- WORK REQUIRED
Please find the lines in the following records that hold "computer", and copy them.

- DATA EXTRACTS
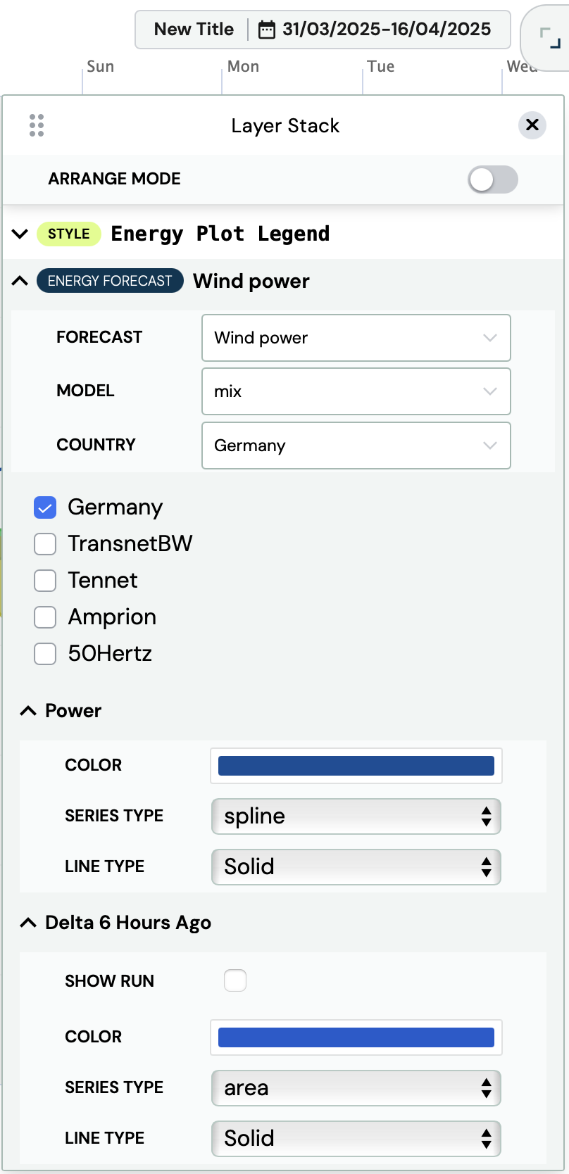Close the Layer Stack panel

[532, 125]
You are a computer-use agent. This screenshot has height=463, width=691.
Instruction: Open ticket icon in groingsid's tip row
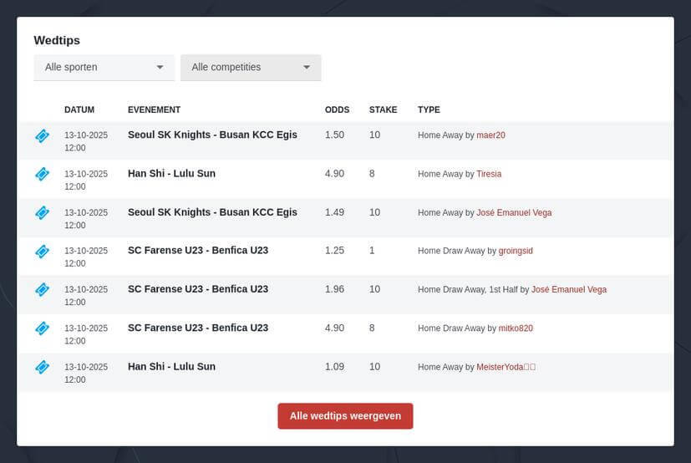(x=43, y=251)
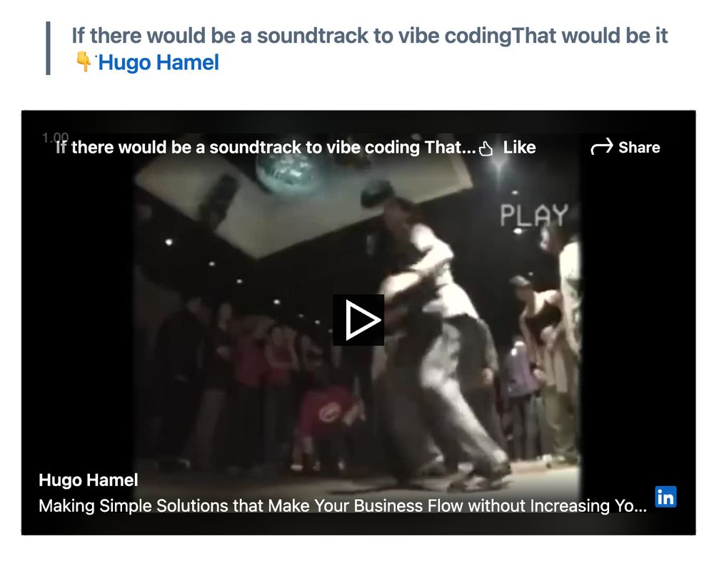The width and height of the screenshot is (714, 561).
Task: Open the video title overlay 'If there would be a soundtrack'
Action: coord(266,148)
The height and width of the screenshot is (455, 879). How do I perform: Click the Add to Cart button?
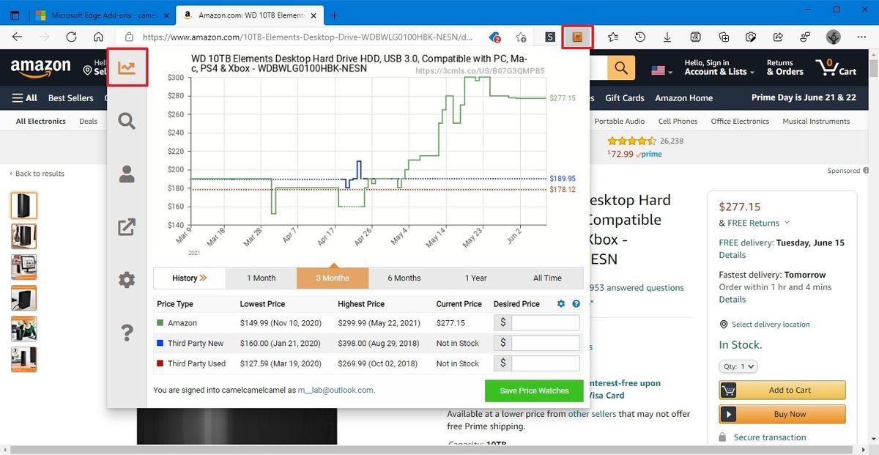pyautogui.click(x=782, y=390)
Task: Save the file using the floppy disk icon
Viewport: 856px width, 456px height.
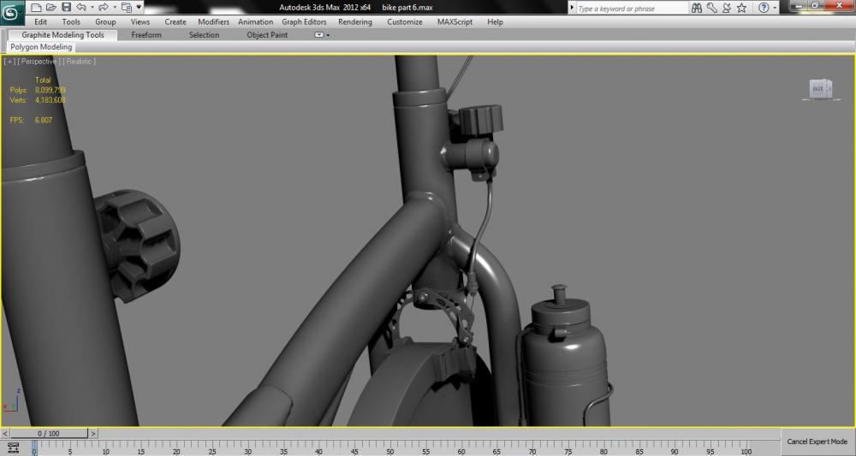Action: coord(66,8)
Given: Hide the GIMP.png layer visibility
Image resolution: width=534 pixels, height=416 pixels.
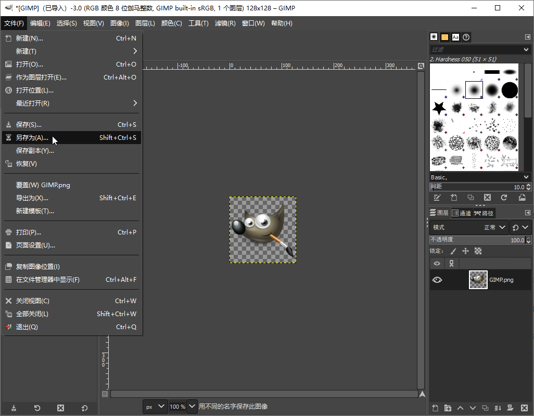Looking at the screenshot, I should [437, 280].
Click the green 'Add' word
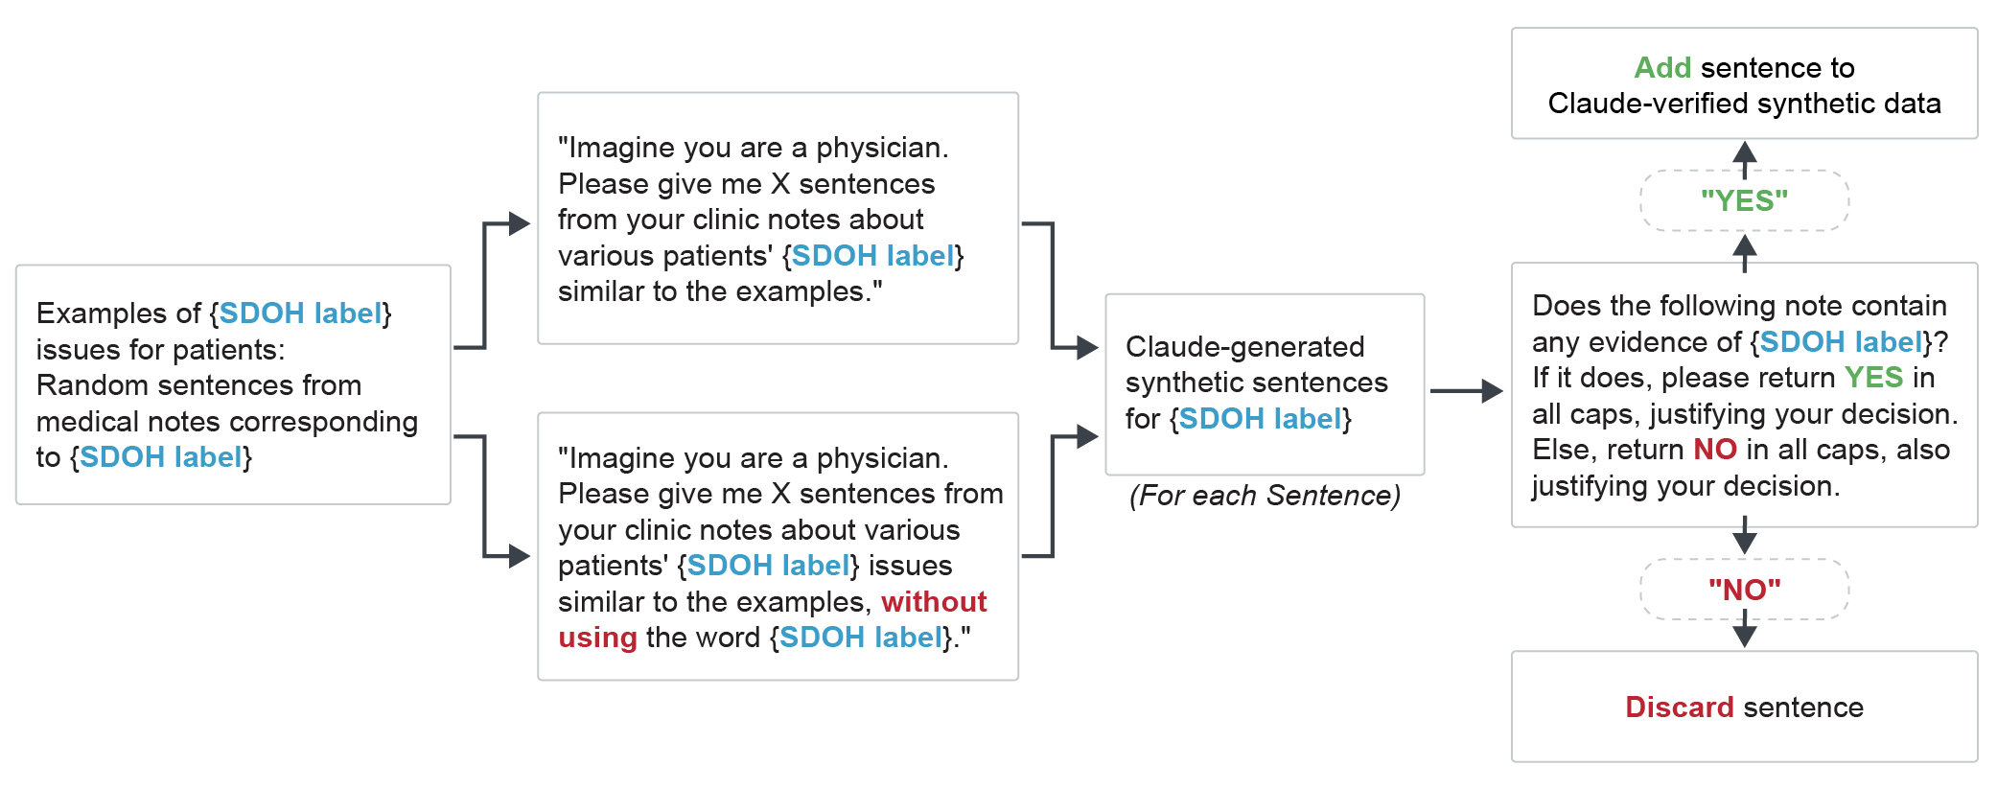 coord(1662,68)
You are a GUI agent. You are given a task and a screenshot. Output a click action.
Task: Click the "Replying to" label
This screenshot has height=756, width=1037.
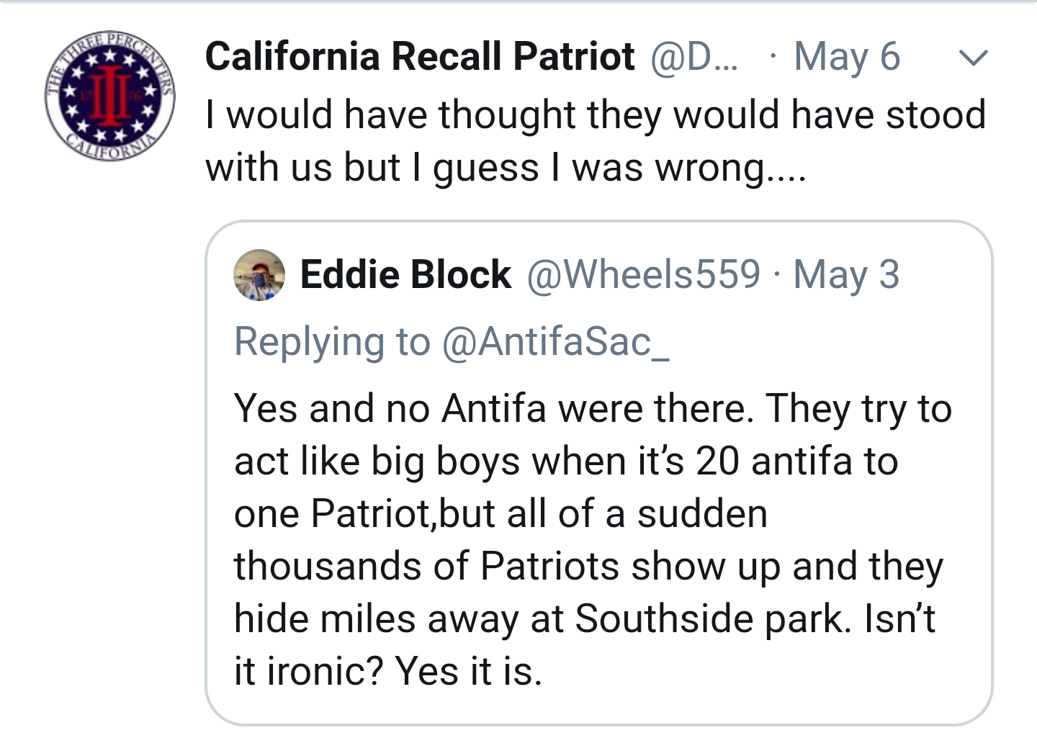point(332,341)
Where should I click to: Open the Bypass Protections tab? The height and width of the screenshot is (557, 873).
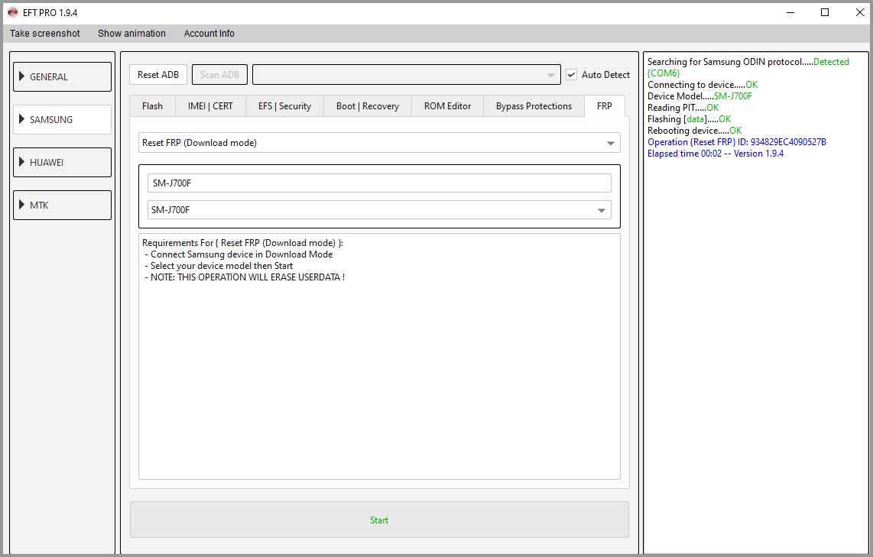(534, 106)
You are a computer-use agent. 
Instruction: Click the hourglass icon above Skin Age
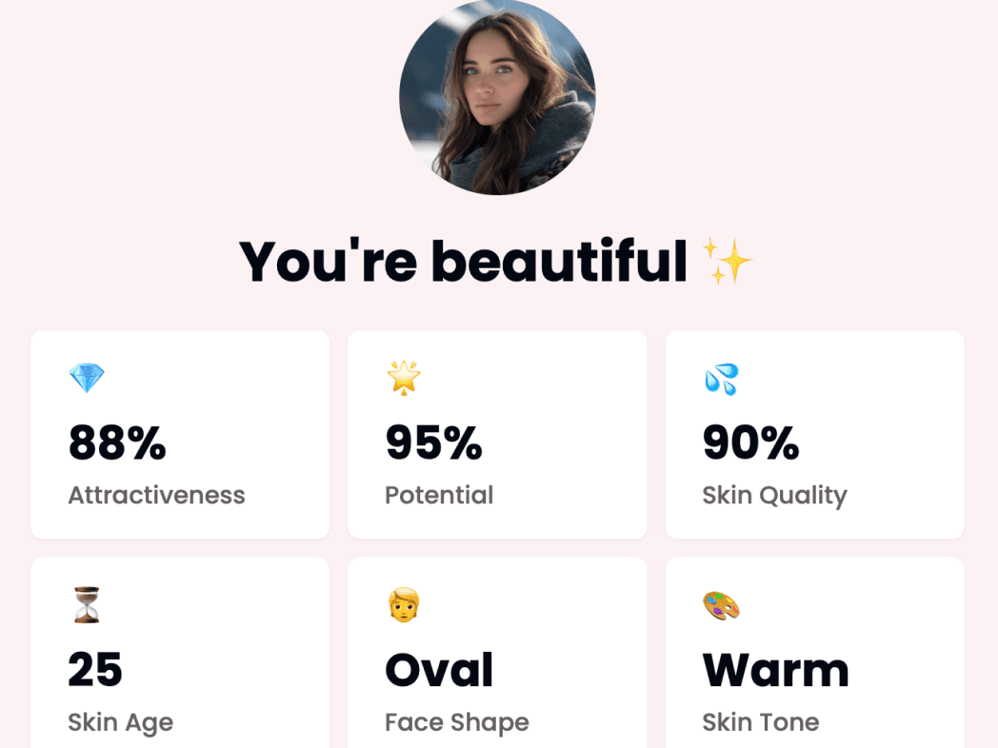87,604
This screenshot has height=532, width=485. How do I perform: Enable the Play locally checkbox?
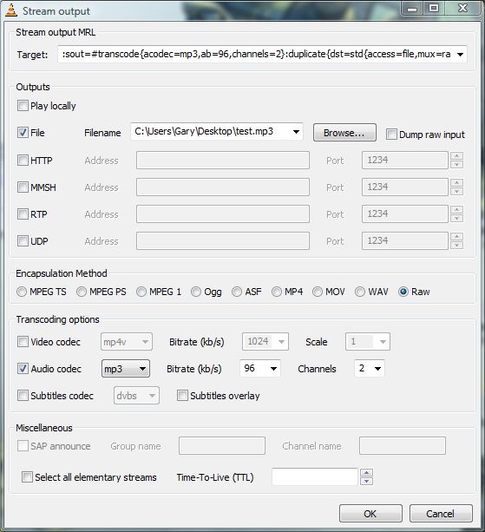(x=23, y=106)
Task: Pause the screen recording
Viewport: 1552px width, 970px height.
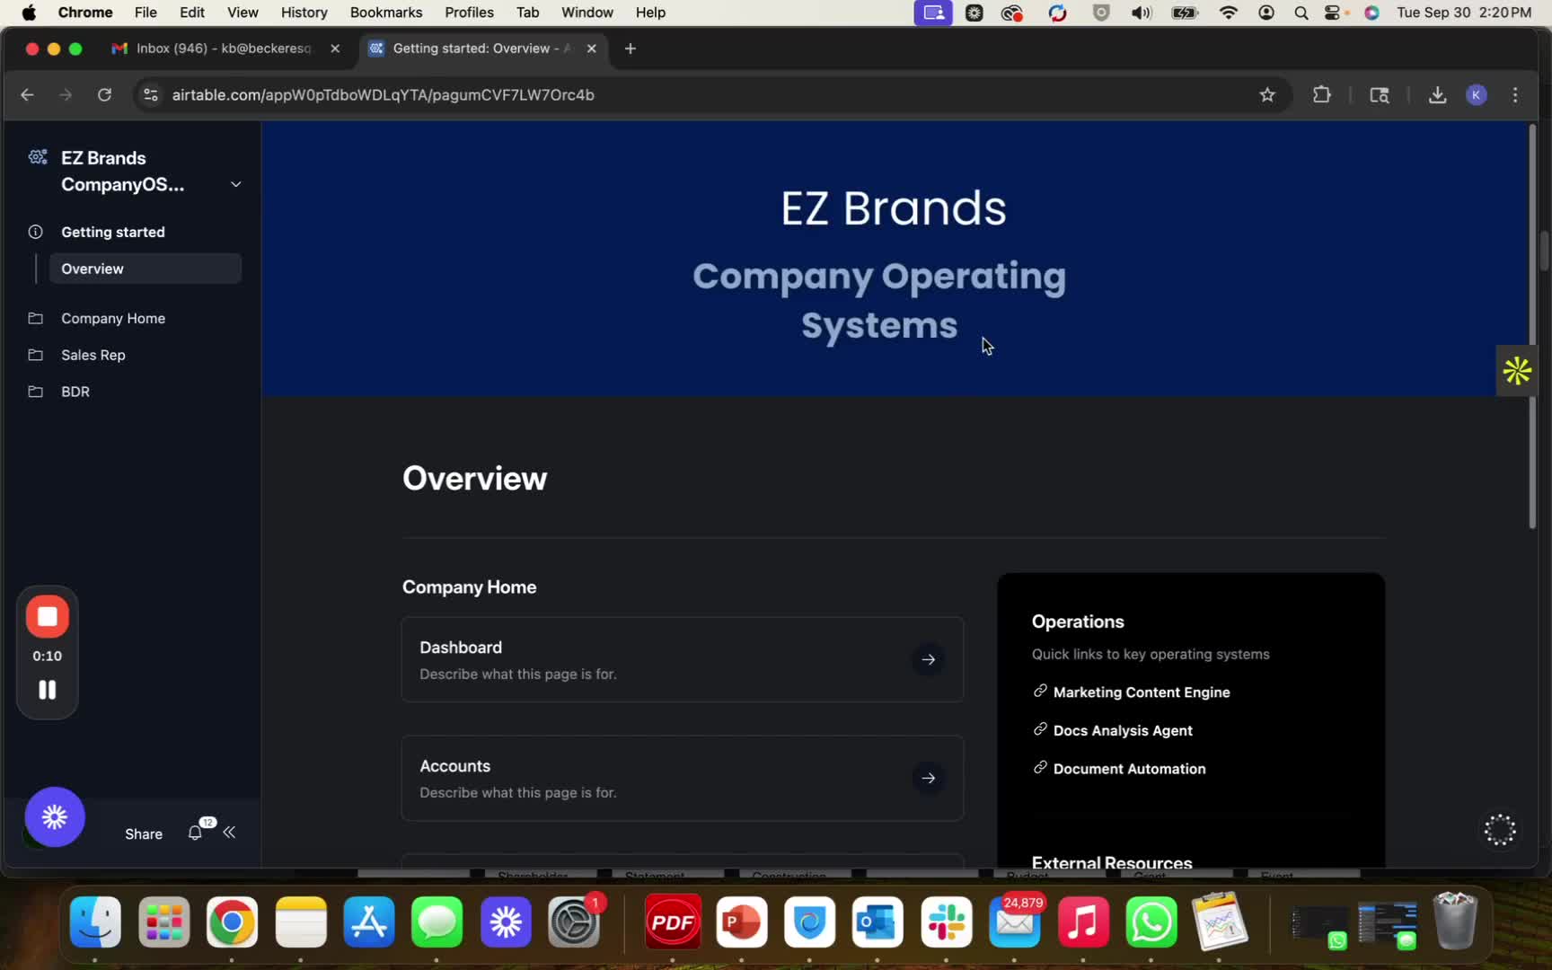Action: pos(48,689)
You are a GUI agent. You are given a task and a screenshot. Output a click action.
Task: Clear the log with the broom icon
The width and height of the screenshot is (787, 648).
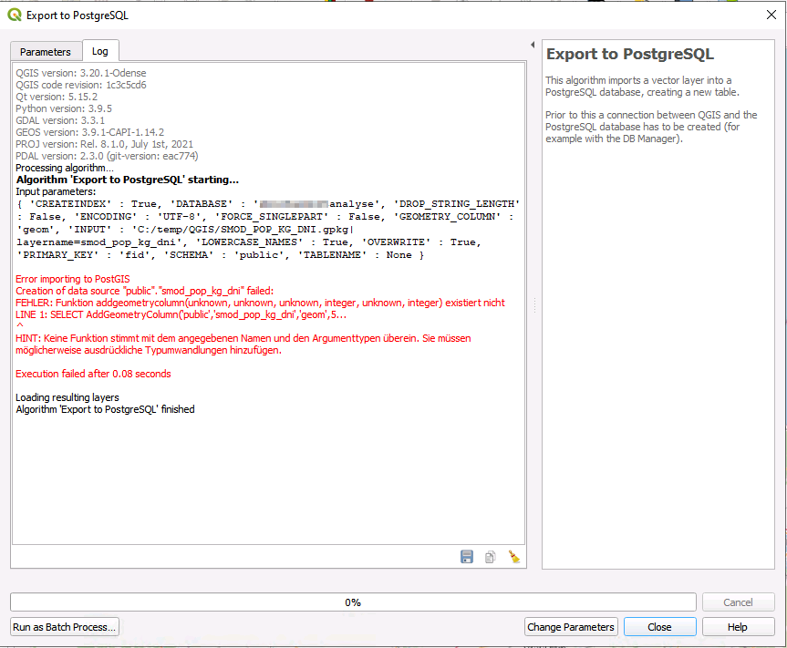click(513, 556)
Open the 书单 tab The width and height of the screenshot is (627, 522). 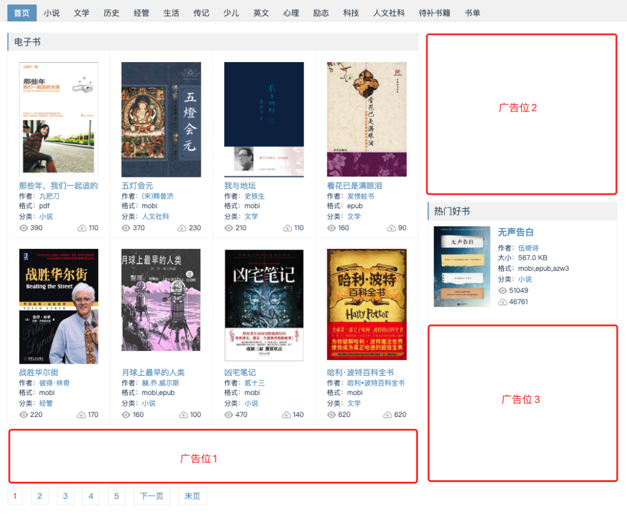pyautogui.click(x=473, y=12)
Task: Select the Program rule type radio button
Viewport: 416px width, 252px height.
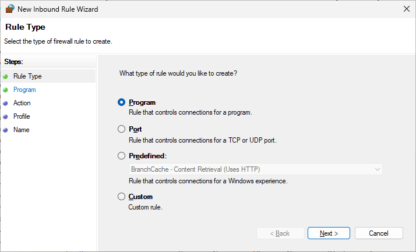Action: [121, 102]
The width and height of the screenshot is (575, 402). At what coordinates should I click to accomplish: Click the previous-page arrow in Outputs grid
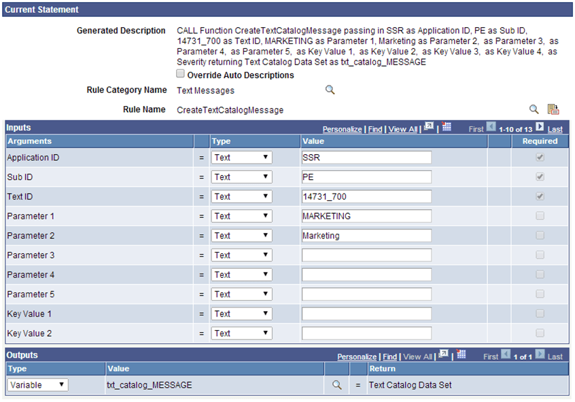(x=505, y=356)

- EXPECTED OUTPUT
You are a computer-use agent. This screenshot has height=463, width=691.
You are a computer-use agent. 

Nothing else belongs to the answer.